Un porte-parole du tribunal d’honneur des médias, Julien Acosta, a affirmé que l’organisme considère que cette question relève davantage du débat parlementaire que journalistique.
«Le conseil d’administration a décidé de refuser la demande, a-t-il dit au téléphone. Essentiellement parce que le mandat tel que formulé relève plus de l’éthique parlementaire plutôt que de l’éthique journalistique. Ce n’est pas le champ d’expertise du conseil de presse.»
Plus tôt, le leader parlementaire du gouvernement, Jean-Marc Fournier, s’était montré ouvert à une proposition du Parti québécois pour mandater le Conseil, une instance où les patrons de presse, les journalistes et le public sont représentés, pour savoir s’il accepte d’entreprendre des audiences publiques.
M. Fournier n’a cependant pas écarté pas la possibilité qu’une commission parlementaire soit ensuite mandatée à ce sujet, notamment pour entendre les conclusions du conseil, malgré les réticences des péquistes qui veulent éviter un débat partisan contre M. Péladeau.
La semaine dernière, le Parti québécois a proposé de confier un mandat à un comité de travail, où seraient représentés le Conseil de presse, la Tribune de la presse et les trois ailes parlementaire de l’Assemblée nationale, afin d’examiner l’étanchéité des salles de presse et l’influence politique que peuvent avoir les propriétaires et l’actionnaire de contrôle des médias sur les journalistes.
Mardi, M. Fournier, qui espère rallier le PQ avec cette formule, a indiqué que la Tribune de la presse, qui représente les journalistes affectés à l’Assemblée nationale, a décliné l’invitation.

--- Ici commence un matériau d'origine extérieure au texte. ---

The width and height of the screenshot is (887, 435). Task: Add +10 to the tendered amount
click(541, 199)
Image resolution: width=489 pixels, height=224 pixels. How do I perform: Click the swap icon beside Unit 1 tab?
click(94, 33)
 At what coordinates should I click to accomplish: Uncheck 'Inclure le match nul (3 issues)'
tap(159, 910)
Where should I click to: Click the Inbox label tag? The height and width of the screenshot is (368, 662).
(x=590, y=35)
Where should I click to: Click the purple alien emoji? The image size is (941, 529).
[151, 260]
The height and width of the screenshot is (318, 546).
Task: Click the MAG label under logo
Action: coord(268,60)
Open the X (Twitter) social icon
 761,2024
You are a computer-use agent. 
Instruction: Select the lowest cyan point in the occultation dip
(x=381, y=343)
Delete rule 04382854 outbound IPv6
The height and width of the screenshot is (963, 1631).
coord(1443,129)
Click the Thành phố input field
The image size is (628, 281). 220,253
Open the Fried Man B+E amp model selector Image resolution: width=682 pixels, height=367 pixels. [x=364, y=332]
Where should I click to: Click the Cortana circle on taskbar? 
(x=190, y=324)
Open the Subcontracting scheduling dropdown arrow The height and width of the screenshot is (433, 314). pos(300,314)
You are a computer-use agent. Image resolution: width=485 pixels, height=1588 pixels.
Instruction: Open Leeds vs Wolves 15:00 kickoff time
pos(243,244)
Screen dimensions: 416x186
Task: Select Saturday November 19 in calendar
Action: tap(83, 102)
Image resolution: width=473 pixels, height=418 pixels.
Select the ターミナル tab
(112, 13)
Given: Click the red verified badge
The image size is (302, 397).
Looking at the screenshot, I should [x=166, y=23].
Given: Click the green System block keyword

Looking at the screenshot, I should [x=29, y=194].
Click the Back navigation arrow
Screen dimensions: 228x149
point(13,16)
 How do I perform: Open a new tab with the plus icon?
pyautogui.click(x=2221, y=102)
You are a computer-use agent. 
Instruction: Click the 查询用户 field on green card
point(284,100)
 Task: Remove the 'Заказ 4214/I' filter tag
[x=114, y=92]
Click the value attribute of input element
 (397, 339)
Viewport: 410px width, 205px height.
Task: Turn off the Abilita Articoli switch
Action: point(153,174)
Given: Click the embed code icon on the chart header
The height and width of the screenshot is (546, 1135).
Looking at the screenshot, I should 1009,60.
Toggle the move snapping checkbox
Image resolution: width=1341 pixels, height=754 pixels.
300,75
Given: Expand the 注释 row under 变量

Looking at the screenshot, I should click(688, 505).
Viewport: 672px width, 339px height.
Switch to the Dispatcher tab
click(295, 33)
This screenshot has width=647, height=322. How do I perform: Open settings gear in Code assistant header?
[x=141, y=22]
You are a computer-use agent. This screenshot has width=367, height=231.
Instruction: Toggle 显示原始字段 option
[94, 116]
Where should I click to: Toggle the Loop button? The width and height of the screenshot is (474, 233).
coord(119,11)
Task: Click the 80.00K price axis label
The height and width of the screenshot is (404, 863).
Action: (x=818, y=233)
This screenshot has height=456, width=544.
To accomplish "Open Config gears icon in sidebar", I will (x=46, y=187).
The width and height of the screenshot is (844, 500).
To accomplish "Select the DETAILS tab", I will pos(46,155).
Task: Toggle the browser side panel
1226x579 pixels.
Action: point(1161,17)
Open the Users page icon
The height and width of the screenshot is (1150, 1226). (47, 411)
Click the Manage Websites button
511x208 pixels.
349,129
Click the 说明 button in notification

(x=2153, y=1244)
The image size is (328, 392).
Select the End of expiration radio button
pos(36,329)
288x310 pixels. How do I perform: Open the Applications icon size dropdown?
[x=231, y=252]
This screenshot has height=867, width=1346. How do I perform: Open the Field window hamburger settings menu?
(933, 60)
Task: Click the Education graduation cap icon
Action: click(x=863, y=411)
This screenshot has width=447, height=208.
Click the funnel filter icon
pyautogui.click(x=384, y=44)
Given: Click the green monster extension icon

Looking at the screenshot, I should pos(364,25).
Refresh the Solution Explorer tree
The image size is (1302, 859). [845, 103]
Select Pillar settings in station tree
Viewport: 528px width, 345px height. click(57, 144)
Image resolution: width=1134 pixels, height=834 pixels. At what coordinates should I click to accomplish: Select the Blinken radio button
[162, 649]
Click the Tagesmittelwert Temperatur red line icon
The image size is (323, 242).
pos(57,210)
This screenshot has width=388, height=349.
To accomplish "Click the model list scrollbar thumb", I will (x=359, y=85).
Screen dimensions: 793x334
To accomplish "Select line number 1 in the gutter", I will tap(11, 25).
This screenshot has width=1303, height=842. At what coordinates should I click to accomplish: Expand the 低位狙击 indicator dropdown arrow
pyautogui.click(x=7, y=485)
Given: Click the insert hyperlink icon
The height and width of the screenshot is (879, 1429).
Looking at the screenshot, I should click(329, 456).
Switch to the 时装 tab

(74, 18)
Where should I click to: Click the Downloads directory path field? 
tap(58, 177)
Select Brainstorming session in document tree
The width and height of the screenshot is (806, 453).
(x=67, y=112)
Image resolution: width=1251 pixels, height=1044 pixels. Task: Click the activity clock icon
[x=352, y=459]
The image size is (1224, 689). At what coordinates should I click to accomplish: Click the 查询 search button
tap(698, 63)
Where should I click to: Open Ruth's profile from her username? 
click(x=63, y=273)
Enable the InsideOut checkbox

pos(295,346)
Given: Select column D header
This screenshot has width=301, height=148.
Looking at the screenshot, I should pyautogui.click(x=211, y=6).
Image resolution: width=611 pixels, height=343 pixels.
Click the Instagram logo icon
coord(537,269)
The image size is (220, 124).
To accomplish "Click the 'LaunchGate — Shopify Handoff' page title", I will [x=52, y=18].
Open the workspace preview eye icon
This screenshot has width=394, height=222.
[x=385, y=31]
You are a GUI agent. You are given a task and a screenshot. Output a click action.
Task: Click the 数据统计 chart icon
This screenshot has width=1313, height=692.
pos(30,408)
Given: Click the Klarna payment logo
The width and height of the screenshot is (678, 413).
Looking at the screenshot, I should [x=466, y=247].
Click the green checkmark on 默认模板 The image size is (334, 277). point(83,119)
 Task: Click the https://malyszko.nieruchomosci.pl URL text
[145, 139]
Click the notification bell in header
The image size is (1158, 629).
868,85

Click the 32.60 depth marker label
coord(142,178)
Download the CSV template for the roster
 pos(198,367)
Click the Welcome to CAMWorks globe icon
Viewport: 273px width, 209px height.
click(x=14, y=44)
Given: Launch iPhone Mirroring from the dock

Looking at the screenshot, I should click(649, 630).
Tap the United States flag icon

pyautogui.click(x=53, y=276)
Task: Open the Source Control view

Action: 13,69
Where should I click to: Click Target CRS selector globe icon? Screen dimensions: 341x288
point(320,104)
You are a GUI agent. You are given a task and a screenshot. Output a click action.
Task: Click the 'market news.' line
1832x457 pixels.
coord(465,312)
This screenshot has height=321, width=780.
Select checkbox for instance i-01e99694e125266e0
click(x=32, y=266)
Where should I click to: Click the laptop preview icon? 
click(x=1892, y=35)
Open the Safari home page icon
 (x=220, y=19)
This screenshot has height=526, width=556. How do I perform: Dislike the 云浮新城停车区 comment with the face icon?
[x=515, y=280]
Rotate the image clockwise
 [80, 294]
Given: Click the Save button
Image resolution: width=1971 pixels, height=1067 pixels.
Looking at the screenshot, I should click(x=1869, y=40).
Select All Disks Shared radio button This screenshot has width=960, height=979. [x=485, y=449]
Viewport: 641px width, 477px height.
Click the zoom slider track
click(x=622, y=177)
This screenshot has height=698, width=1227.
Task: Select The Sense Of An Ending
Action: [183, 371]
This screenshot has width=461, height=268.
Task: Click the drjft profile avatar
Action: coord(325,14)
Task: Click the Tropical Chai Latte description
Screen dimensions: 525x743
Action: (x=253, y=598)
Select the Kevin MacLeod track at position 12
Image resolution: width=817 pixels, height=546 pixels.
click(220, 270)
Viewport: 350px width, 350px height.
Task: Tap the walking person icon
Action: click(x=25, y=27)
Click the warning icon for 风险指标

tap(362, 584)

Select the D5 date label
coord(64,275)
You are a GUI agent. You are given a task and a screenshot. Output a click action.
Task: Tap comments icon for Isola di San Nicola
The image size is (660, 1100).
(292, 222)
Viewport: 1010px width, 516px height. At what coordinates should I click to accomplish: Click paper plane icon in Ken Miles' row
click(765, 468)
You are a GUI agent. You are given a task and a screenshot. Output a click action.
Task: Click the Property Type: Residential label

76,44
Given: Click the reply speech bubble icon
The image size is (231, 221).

La leader parlementaire du Parti québécois, Agnès Maltais, a salué l’ouverture des libéraux envers le Conseil de presse. Mme Maltais a affirmé qu’il faut sortir le débat de la «partisanerie» et qu’il est important que les parlementaires ne transforment pas une commission parlementaire en tribunal contre M. Péladeau.
«C’est l’organisme qui nous semblait le plus normal, je suis heureuse de voir que les libéraux se sont rangés à notre avis», a-t-elle dit.
Le nouveau député caquiste de Lévis, François Paradis, ancien animateur du réseau TVA, a déclaré qu’il est important d’éviter toute ingérence du pouvoir politique dans les choix des médias.
«La réflexion de base, c’est d’éviter le risque qu’il puisse y avoir un dérapage et que le pouvoir politique et le pouvoir médiatique aient chacun leur ligne et leur chemin», a-t-il dit.
Élu la semaine dernière sous la bannière de la Coalition avenir Québec (CAQ), M. Paradis a expliqué qu’il n’avait pas subi de pressions de M. Péladeau.
«Alors que j’y étais, je n’ai pas eu de contact de quelque nature que ce soit avec Pierre Karl Péladeau, a-t-il dit. Bien sûr Pierre Karl Péladeau n’était pas en politique à ce moment-là.»